*** Source material Section Begins ***
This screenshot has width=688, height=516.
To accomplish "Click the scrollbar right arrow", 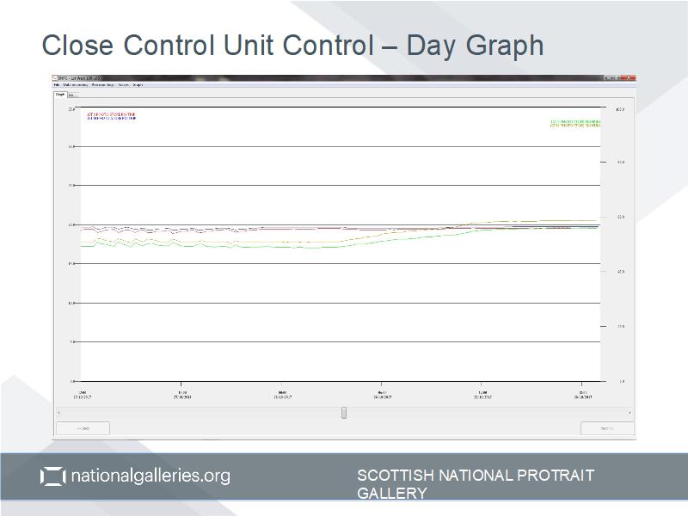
*** Source material Section Ends ***
*** Source material Section Begins ***
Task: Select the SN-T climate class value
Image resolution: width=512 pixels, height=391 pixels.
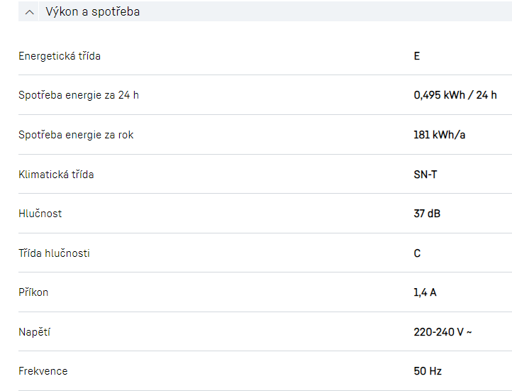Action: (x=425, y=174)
*** Source material Section Ends ***
*Problem to solve*.
Above are some entries; copy exactly the lines from the line with "This screenshot has width=688, height=516." through the line with "the scrollbar right", both included, but none of the pictures.

*Result for this exercise*.
This screenshot has width=688, height=516.
To accomplish "Click the scrollbar right arrow", 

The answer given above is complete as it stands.